> _RECORDS PROVIDED_:
>>>>

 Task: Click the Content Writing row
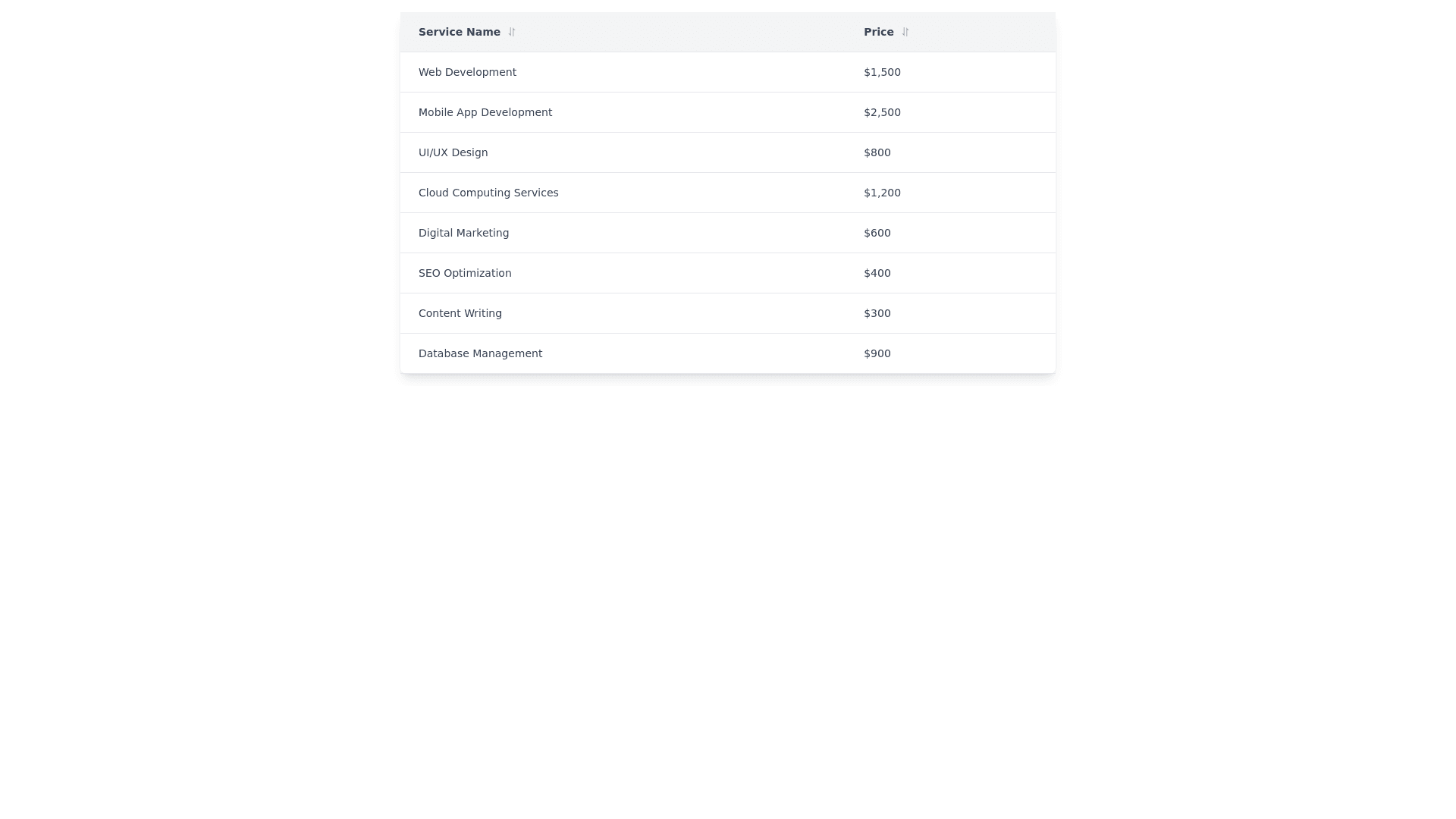click(x=460, y=313)
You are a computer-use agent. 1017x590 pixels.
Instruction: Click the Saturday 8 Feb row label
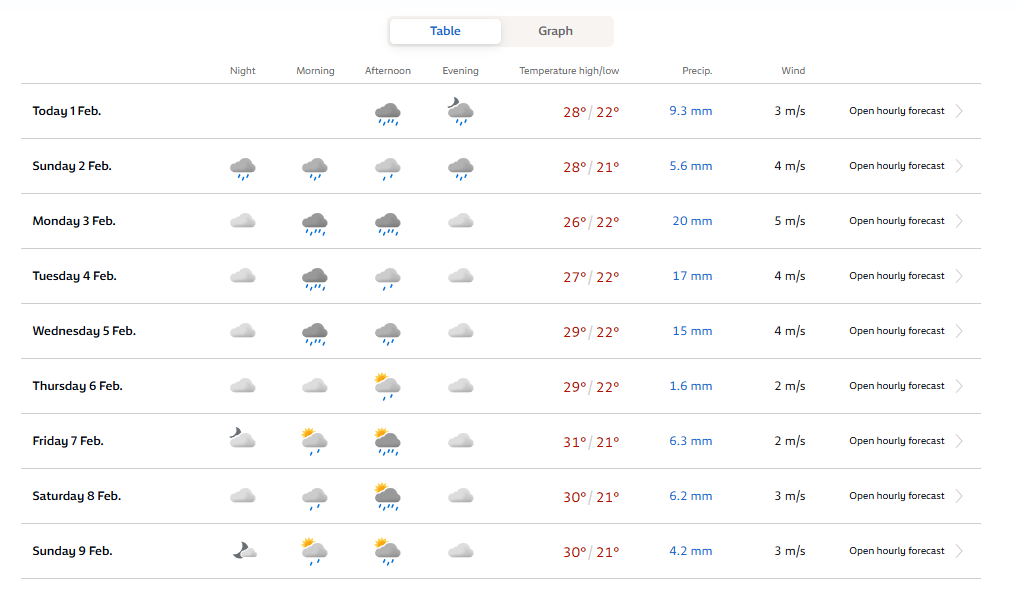click(77, 496)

<<<<

> _TRY IT_:
Restate the entries above word for word, minus the pictures.

> _ANSWER BELOW_:
 Task: Click the Content Writing row
click(x=460, y=313)
You are a computer-use agent. 1017x590 pixels.
Instruction: Click the Saturday 8 Feb row label
click(77, 496)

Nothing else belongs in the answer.